• _Stored data_
----------------
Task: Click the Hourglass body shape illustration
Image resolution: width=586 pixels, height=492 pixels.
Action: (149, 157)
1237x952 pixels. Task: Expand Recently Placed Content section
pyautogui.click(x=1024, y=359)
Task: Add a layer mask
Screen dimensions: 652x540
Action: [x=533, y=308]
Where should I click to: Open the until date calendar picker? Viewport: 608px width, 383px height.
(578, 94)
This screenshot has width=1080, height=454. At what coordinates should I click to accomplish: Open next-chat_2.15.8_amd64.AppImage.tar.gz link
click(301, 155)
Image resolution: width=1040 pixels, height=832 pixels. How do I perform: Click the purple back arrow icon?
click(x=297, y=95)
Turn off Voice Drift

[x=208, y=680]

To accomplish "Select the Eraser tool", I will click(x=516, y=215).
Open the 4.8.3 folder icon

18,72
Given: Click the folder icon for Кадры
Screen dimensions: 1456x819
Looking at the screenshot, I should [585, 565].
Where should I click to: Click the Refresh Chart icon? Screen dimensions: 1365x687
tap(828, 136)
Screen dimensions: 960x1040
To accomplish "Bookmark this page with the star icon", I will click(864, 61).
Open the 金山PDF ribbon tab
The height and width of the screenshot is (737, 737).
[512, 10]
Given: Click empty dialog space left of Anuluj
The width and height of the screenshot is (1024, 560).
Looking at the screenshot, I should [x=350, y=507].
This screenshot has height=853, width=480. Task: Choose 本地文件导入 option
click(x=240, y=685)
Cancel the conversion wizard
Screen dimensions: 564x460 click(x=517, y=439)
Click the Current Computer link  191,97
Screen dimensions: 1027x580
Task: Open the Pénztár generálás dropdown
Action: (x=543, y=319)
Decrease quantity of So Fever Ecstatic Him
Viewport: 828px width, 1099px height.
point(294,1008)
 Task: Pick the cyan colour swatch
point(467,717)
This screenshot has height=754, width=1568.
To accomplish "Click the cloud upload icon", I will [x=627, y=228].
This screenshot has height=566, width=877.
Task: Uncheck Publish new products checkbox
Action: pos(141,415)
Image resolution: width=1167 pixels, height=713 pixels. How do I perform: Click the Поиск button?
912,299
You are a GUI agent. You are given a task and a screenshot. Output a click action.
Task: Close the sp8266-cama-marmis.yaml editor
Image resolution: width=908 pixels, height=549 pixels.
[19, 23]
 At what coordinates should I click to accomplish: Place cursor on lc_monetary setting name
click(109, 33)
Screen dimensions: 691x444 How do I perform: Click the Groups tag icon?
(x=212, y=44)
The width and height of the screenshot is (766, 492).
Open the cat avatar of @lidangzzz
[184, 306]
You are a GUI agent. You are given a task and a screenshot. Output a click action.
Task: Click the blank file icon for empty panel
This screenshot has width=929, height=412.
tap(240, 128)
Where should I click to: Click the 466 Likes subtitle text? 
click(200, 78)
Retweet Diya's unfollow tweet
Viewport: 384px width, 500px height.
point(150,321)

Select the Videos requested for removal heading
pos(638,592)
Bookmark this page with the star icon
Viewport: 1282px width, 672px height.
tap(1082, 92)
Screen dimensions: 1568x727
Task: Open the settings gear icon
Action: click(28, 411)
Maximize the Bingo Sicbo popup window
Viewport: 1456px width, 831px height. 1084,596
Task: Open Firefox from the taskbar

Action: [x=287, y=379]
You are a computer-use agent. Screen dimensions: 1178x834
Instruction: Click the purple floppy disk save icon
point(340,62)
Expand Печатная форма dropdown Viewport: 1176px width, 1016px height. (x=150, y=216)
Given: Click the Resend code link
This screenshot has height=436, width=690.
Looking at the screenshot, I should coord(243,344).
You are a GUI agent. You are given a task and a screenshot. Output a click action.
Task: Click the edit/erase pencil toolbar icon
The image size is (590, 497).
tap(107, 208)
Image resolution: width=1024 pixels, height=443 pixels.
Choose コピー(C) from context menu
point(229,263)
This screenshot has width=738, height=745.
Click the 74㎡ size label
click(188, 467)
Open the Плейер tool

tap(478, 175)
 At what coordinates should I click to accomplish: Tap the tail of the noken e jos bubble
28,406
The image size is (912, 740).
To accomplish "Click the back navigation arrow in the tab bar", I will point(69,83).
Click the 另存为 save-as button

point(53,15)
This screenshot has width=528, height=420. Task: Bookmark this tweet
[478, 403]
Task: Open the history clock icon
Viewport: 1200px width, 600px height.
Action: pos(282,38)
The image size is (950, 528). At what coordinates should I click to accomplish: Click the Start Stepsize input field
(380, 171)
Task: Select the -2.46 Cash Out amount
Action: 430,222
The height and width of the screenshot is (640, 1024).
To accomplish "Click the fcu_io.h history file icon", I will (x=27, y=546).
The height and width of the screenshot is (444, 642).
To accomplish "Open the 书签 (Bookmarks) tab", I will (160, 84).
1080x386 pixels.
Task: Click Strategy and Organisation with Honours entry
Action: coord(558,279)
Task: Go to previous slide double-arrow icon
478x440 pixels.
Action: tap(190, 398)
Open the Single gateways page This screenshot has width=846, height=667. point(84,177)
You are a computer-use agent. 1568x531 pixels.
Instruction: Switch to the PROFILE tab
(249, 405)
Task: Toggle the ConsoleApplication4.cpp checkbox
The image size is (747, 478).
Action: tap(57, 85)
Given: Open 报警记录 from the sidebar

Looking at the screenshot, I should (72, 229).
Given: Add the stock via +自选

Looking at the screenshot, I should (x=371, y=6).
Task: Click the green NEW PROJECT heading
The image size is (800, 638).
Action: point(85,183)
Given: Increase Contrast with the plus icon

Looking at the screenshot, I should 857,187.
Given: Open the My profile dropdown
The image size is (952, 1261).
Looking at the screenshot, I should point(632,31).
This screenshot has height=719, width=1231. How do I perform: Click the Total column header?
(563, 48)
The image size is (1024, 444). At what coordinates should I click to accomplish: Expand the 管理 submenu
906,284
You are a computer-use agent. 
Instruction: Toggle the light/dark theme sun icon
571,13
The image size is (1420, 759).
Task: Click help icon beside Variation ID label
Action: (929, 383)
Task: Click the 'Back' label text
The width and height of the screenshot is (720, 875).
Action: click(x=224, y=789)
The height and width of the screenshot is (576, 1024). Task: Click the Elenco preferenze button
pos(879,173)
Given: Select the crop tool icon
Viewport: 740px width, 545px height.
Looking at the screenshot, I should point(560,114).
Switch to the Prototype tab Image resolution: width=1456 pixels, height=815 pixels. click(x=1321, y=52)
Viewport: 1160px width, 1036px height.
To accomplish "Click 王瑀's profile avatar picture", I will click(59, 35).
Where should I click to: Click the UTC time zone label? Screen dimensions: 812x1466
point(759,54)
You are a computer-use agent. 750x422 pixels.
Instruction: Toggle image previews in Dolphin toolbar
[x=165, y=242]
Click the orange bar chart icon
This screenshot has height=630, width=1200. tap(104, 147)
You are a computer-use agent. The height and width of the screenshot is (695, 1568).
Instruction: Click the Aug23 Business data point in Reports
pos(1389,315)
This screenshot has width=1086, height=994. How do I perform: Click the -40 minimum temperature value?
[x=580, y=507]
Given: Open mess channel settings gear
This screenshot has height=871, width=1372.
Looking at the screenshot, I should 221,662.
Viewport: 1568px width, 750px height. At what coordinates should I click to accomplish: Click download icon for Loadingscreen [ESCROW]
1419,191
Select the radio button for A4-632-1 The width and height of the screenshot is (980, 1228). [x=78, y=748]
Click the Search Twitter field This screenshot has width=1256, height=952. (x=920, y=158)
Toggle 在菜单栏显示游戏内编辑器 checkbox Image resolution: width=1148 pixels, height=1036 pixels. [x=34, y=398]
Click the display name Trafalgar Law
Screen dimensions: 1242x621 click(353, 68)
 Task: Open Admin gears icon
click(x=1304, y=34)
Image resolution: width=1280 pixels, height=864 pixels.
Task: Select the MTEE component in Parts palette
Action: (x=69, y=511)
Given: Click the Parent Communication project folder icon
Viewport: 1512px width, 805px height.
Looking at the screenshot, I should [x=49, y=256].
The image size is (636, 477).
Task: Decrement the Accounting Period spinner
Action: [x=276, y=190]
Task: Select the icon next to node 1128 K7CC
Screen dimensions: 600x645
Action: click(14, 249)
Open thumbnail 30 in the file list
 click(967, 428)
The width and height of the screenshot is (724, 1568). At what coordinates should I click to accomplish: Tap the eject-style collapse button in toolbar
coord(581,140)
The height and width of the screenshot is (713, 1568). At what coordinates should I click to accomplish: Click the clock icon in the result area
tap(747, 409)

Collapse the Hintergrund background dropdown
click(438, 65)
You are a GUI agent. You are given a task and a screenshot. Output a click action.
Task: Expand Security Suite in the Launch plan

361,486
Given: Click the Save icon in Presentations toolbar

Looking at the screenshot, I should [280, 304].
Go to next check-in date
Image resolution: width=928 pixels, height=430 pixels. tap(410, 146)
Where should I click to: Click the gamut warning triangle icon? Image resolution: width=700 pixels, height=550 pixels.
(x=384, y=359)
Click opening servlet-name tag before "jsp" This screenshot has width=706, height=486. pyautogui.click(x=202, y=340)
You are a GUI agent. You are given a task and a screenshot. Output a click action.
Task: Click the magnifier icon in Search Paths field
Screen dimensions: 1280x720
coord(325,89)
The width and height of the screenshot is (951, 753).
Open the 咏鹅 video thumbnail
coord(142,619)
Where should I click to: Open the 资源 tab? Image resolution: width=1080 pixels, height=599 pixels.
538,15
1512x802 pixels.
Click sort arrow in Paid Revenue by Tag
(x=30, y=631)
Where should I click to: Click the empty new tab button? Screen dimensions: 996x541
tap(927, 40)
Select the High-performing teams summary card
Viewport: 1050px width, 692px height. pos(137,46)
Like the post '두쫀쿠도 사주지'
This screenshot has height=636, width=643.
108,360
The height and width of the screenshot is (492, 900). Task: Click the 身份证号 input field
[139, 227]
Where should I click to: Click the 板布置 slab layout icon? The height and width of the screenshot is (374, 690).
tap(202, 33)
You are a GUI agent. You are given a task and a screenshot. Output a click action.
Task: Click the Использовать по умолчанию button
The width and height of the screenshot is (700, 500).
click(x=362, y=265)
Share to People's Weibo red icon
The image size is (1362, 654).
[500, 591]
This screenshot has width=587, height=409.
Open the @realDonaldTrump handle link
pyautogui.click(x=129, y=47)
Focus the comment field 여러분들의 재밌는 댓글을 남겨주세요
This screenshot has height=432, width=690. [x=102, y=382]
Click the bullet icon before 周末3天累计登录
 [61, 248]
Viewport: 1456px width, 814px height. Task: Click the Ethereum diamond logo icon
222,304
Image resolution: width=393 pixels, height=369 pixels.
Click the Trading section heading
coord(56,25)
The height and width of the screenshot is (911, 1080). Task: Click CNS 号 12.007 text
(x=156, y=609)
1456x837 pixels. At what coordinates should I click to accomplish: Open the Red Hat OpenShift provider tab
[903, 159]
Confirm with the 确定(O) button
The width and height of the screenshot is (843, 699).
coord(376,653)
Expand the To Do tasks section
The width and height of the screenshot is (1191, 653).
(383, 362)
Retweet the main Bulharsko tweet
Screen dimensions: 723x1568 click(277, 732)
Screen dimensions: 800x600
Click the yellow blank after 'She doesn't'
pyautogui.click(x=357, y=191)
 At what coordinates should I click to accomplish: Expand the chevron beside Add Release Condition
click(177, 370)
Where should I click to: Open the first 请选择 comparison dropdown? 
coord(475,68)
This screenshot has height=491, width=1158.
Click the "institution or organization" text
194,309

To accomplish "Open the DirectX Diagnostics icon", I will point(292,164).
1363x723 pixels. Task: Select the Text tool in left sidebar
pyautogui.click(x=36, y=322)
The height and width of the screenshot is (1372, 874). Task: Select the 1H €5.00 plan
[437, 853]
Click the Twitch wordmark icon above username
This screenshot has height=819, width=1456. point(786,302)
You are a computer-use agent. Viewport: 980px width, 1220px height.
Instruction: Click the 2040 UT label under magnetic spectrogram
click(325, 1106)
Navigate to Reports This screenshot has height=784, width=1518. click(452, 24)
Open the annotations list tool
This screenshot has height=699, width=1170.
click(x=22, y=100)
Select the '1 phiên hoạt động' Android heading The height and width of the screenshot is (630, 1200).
----------------
• _EXERCISE REQUIREMENTS_
In the records above, collect each line with "Search".

• _REPLY_
Click the Search Twitter field This screenshot has width=1256, height=952. (x=920, y=158)
Task: Click the magnifier icon in Search Paths field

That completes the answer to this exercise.